The main content of all net-centric wars consists of effects-based operations (EBO). This is the most important concept in the entire net-centric warfare theory developed in the US. EBO are defined by US specialists as a combination of actions aimed at forming a specific model of behavior among friends, neutral forces, and enemies during peace, crisis, and war. (Edward A. Smith, Jr. "Effects based Operations. Applying Network centric Warfare in Peace, Crisis and War", Washington, DC: DoD CCRP, 2002.) EBOs main result is the establishment of full and absolute control over all parties to the conflict (including armed conflict), and their complete manipulation under all circumstances. Including when the conflict is ongoing, when it is threatening, and when there is peace.
The essence of net-centric warfare is that it does not have a beginning or an end, it is being conducted on a permanent basis,
Its a design for global manipulation and total control on a world scale. That is apparent from the EBO definition.
Today one of the characteristic manifestations of NCW [Net-Centric Warfare] in a globalizing world are color revolutions. A Color Revolution (CR) is a net-centric operation whose objective is the removal of existing political regimes in another country. It is based on non-violent struggle methods developed by George Sharp in the 1980s (a US product, one of net-centric technologies). The CR concept implies establishing full control over a country and its territory without the use of armed force, if possible. It can be achieved by applying soft power which US political scientist Joseph Nye Jr. defines as a states (or alliances or coalitions) ability achieve desired international results through persuasion and not suppression, imposition, or compellence, which is characteristic of hard power. Soft power achieves its effect by inducing others to adhere to certain international norms of behavior, which leads to the desired outcome without applying compellence.
Color Revolution consequences.
For states and political systems, CRs contain aspects of colonialism. The interests of the target society are not taken into consideration, it is expendable ... The society itself is destabilized, social foundations are undermined, the respect for government disappears, dissatisfaction increases, and economy is in anything but a normal state. These are the ideal conditions to impose Western social models. US enters the country.
In the last 20 years, US and NATO transformed Ukraine into a country hostile to Russia also through the application of net-centric technologies. ... The outcome is the countrys territory passing under US control. ... Being a nuclear weapons state, Russia is considered by the US and NATO one of its main geopolitical adversaries.

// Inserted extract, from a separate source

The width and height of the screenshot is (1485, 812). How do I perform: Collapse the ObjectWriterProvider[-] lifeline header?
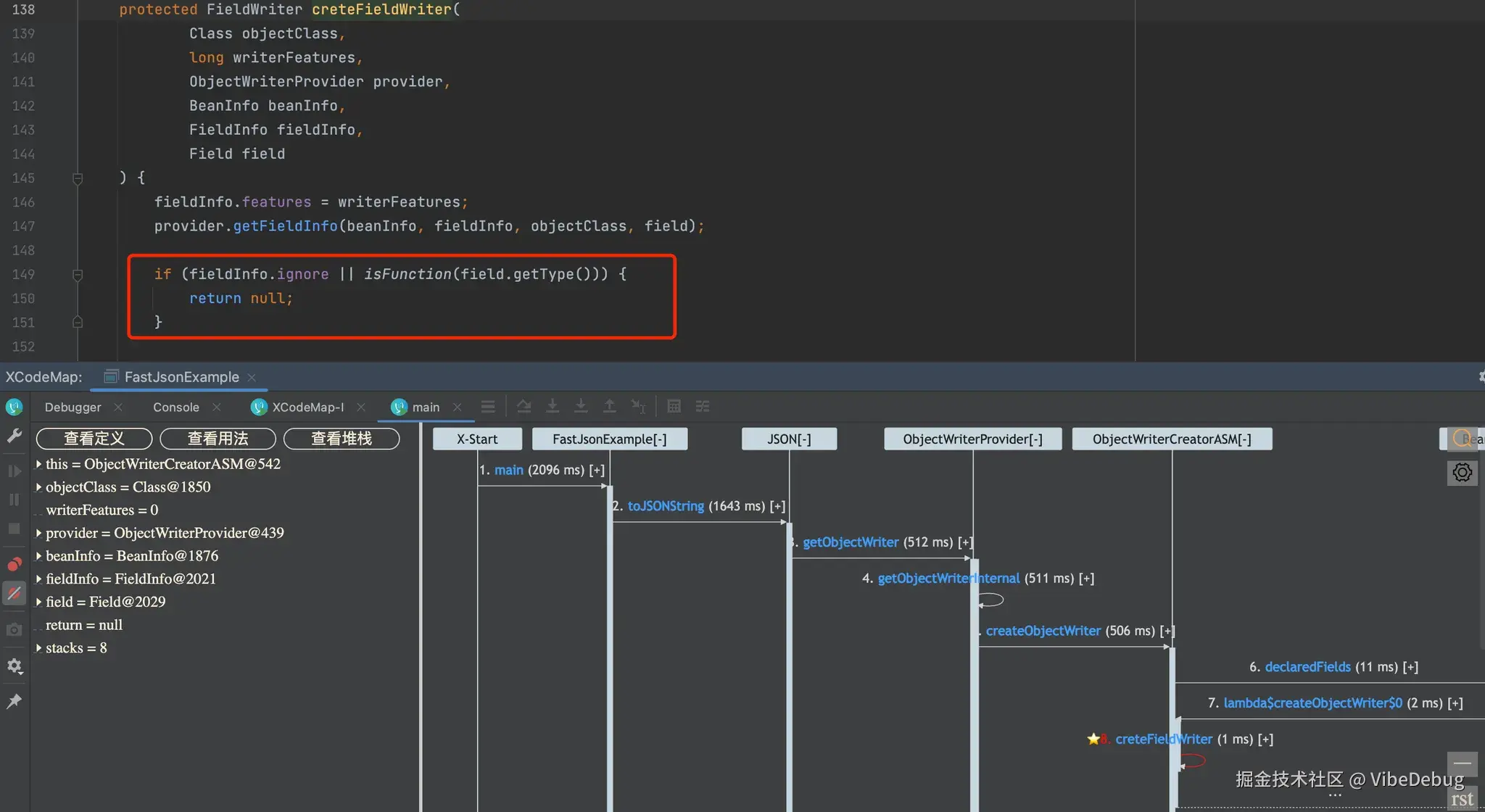tap(972, 439)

This essay is broken into three separate parts. The first part covers US-NATO geopolitical strategy since the end of the Cold War, at the beginning of the New World Order, outlining the western imperial strategy that led to the war in Yugoslavia and the War on Terror. Part 2 analyzes the nature of soft revolutions or colour revolutions in US imperial strategy, focusing on establishing hegemony over Eastern Europe and Central Asia. Part 3 analyzes the nature of the imperial strategy to construct a New World Order, focusing on the increasing conflicts in Afghanistan, Pakistan, Iran, Latin America, Eastern Europe and Africa; and the potential these conflicts have for starting a new world war with China and Russia.
These revolutions are portrayed in the western media as popular democratic revolutions, in which the people of these respective nations demand democratic accountability and governance from their despotic leaders and archaic political systems. However, the reality is far from what this utopian imagery suggests. Western NGOs and media heavily finance and organize opposition groups and protest movements, and in the midst of an election, create a public perception of vote fraud in order to mobilize the mass protest movements to demand their candidate be put into power. It just so happens that their candidate is always the Western US-favoured candidate, whose campaign is often heavily financed by Washington; and who proposes US-friendly policies and neoliberal economic conditions. In the end, it is the people who lose out, as their genuine hope for change and accountability is denied by the influence the US wields over their political leaders.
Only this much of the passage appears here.